Principle:Fastai Fastbook Language Model Data
| Knowledge Sources | |
|---|---|
| Domains | Natural Language Processing, Language Modeling, Data Engineering |
| Last Updated | 2026-02-09 17:00 GMT |
Overview
Language model data preparation is the process of organizing numericalized token sequences into contiguous streams and then slicing them into overlapping input-target pairs suitable for training an autoregressive language model.
Description
A language model is trained to predict the next token given all preceding tokens. To create training data for this task, the standard approach involves:
- Concatenation: All documents in the corpus are concatenated into a single long stream of token indices, separated by xxbos tokens at document boundaries.
- Reshaping into batches: The stream is divided into bs (batch size) roughly equal-length columns. This creates a matrix of shape (stream_length // bs, bs) where each column is a contiguous subsequence.
- Sequence windowing: A sliding window of length seq_len moves down the rows to produce input sequences x and target sequences y, where y is x shifted forward by one position.
This batching strategy is fundamentally different from classification data loading. In classification, each sample is independent. In language modeling, the hidden state of the RNN carries over from one batch to the next within the same column, allowing the model to learn dependencies that span multiple windows.
Usage
Use language model data loading when:
- Fine-tuning a pretrained language model (e.g., AWD-LSTM pretrained on Wikitext-103) on a domain-specific corpus.
- Training a language model from scratch on a new corpus.
- The first stage of the ULMFiT three-step transfer learning pipeline.
This is distinct from classifier data loading where each sample has a label and samples are independent.
Theoretical Basis
Stream Concatenation and Batching
FUNCTION prepare_lm_data(documents, bs, seq_len):
# Step 1: Concatenate all documents into one stream
stream = []
FOR EACH doc IN documents:
stream.extend(doc) # doc is already numericalized
# Step 2: Trim to fit evenly into batches
n = len(stream)
trimmed_length = (n // bs) * bs
stream = stream[:trimmed_length]
# Step 3: Reshape into (num_rows, bs) matrix
# Each column is a contiguous subsequence
matrix = reshape(stream, shape=(-1, bs))
# matrix shape: (trimmed_length // bs, bs)
# Step 4: Generate (x, y) pairs via sliding window
FOR i IN range(0, num_rows - 1, seq_len):
x = matrix[i : i + seq_len, :] # shape: (seq_len, bs)
y = matrix[i + 1 : i + seq_len + 1, :] # shifted by 1
YIELD (x, y)
Why This Batching Strategy?
Consider a stream of 20 tokens with bs=4:
Stream: [a, b, c, d, e, f, g, h, i, j, k, l, m, n, o, p, q, r, s, t]
Reshaped into 4 columns (bs=4), 5 rows:
Col0 Col1 Col2 Col3
Row0: a f k p
Row1: b g l q
Row2: c h m r
Row3: d i n s
Row4: e j o t
With seq_len=2:
Batch 1: x = [[a,f,k,p], [b,g,l,q]] y = [[b,g,l,q], [c,h,m,r]]

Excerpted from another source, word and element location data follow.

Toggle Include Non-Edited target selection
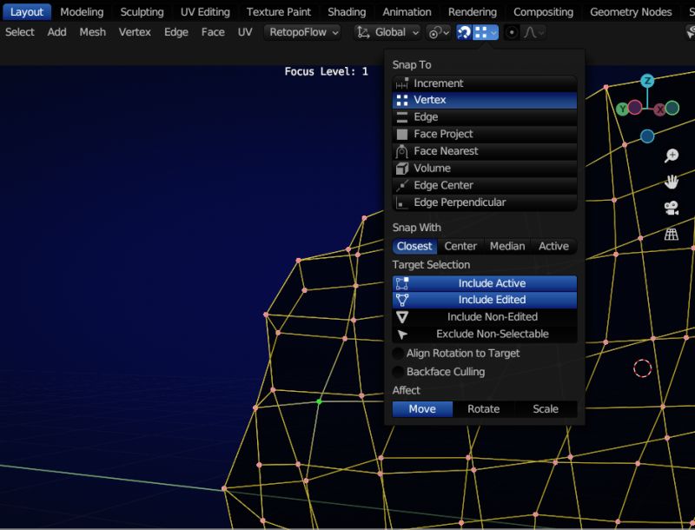[x=484, y=316]
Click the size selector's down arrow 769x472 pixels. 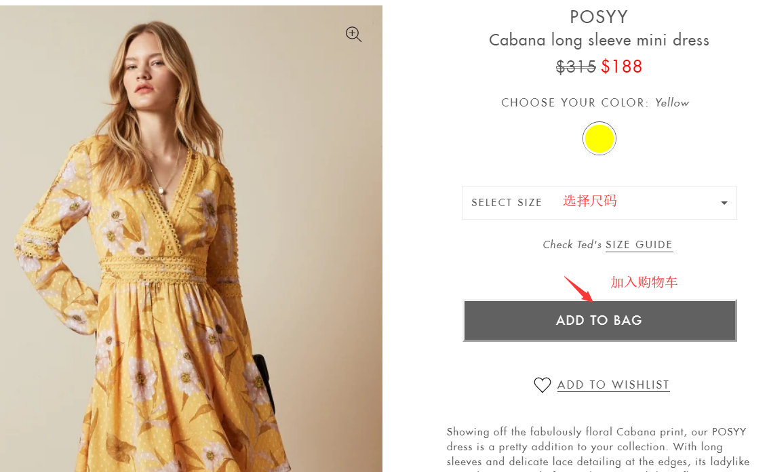tap(724, 203)

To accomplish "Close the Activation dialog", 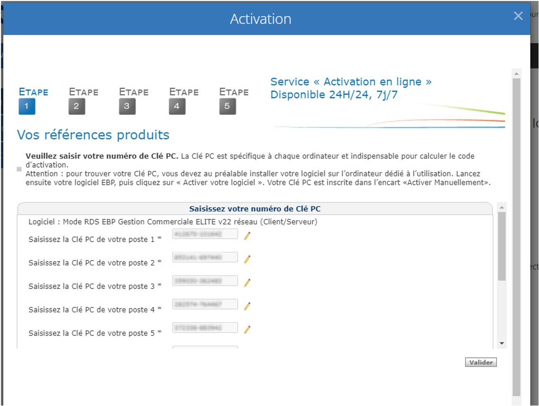I will [518, 16].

Batch 2: x = [[c,h,m,r], [d,i,n,s]] y = [[d,i,n,s], [e,j,o,t]]
Key insight: Within each column, the tokens are contiguous from the original stream. The LSTM hidden state from the last token of batch 1, column 0 (token b) carries over to the first token of batch 2, column 0 (token c). This allows the model to learn long-range dependencies that extend beyond a single seq_len window.
Sequence Length Randomization
To prevent the model from learning to expect a fixed sequence length and to provide regularization, the actual sequence length for each batch is sampled from a distribution centered around seq_len:
FUNCTION sample_seq_len(target_seq_len):
# With probability 0.95, use a slightly varied length
# With probability 0.05, use half the target length
IF random() < 0.05:
effective_len = target_seq_len // 2
ELSE:
effective_len = target_seq_len
# Add small random variation
actual_len = max(1, effective_len + random_int(-5, 5))
RETURN actual_len
This technique, borrowed from the AWD-LSTM paper (Merity et al., 2017), acts as a form of data augmentation and helps prevent overfitting to fixed-length patterns.